Both PEITC and budesonide exhibited a moderate and nonsignificant protection of the lung from ECS-induced medium-term histopathologic alterations, such as emphysema and alveolar bronchiolarization. PEITC significantly inhibited the ECS-related formation of malignant lung tumors but only in males, whereas budesonide inhibited tumors in both genders but not to a significant extent. It is likely that some consistent trends could have reached the statistical significance threshold by using broader groups of mice, but the size of the experimental groups was driven by the capacity of the exposure chambers in the smoking machine.

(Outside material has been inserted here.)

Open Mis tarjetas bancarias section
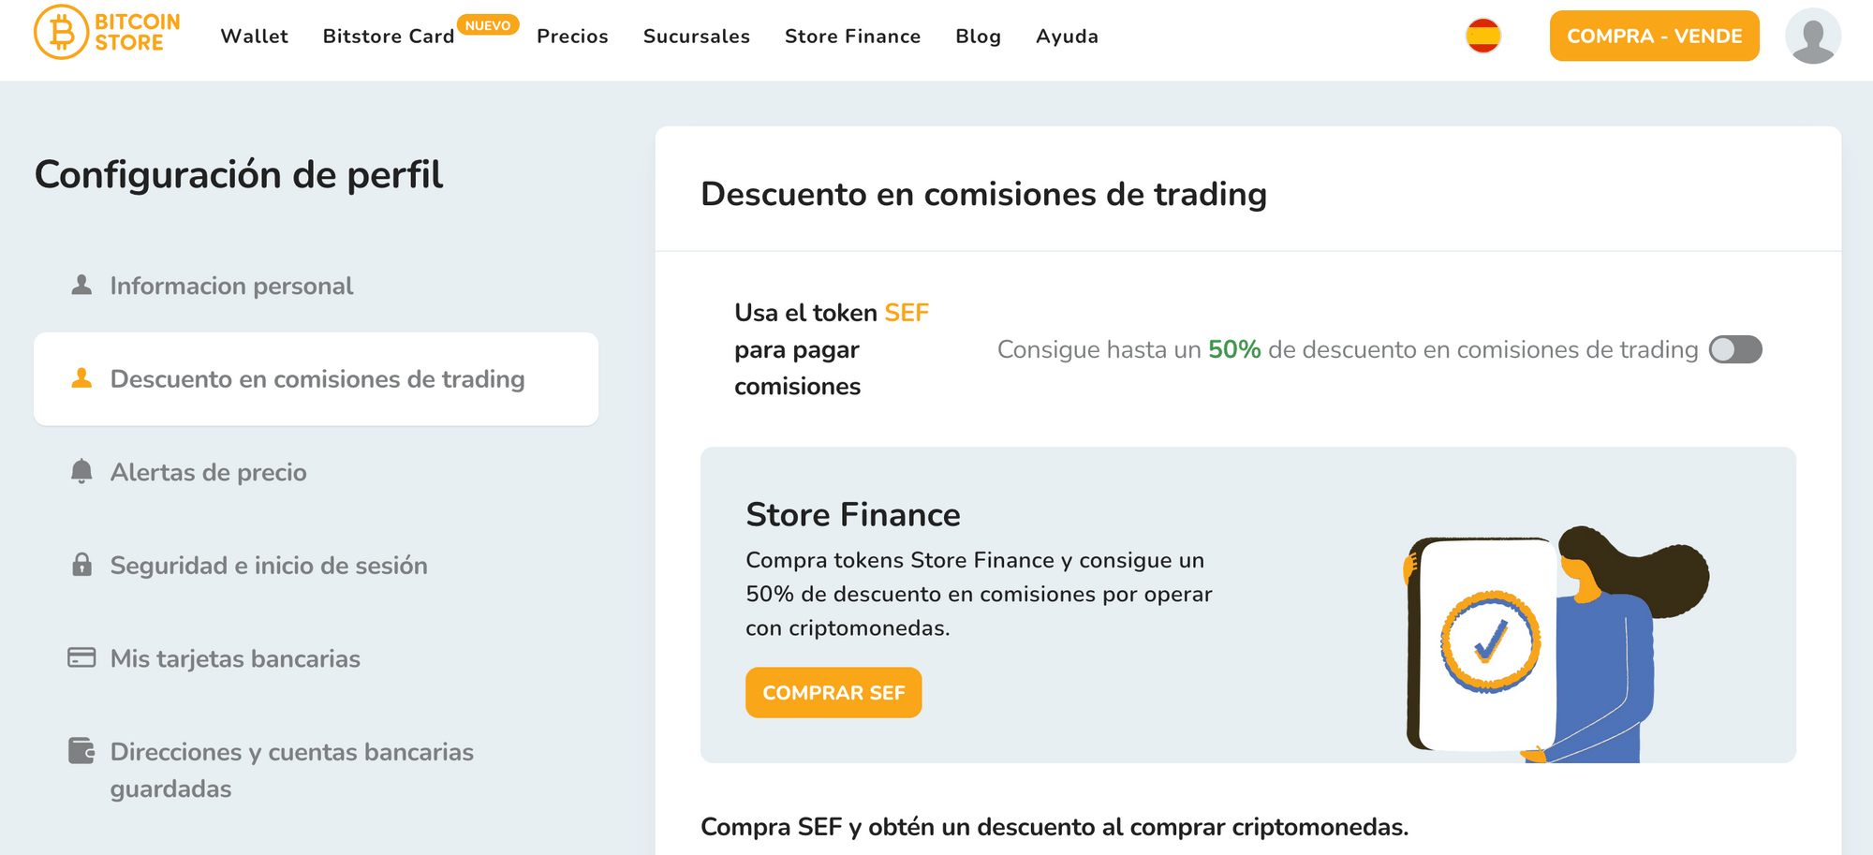Screen dimensions: 1873x855 pos(235,658)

In conclusion, the present study showed that the model using CD-1 albino mice exposed to ECS since birth has an appreciable sensitivity in revealing the pulmonary carcinogenicity of this complex mixture and its modulation by chemopreventive agents. However, the amplitude of the carcinogenic response is far lower than that observed by exposing mice to MCS (20).5 Preliminary results suggest that the model in mice exposed to MCS since birth is also quite effective in detecting the cancer chemopreventive ability of PEITC and budesonide.5 The results thus far generated by testing ECS and MCS in neonatal mice are not directly comparable because brands of cigarettes and exposure conditions are different and the daily exposure to MCS is shorter but more intense. In any case, the assumption that ECS may be more potently carcinogenic than MCS, which is based on the results of comparative experiments evaluating the carcinogenicity of cigarette smoke condensates on the mouse skin (55), needs to be reevaluated by using smoke inhalation systems.
Disclosure of Potential Conflicts of Interest
No potential conflicts of interest were disclosed.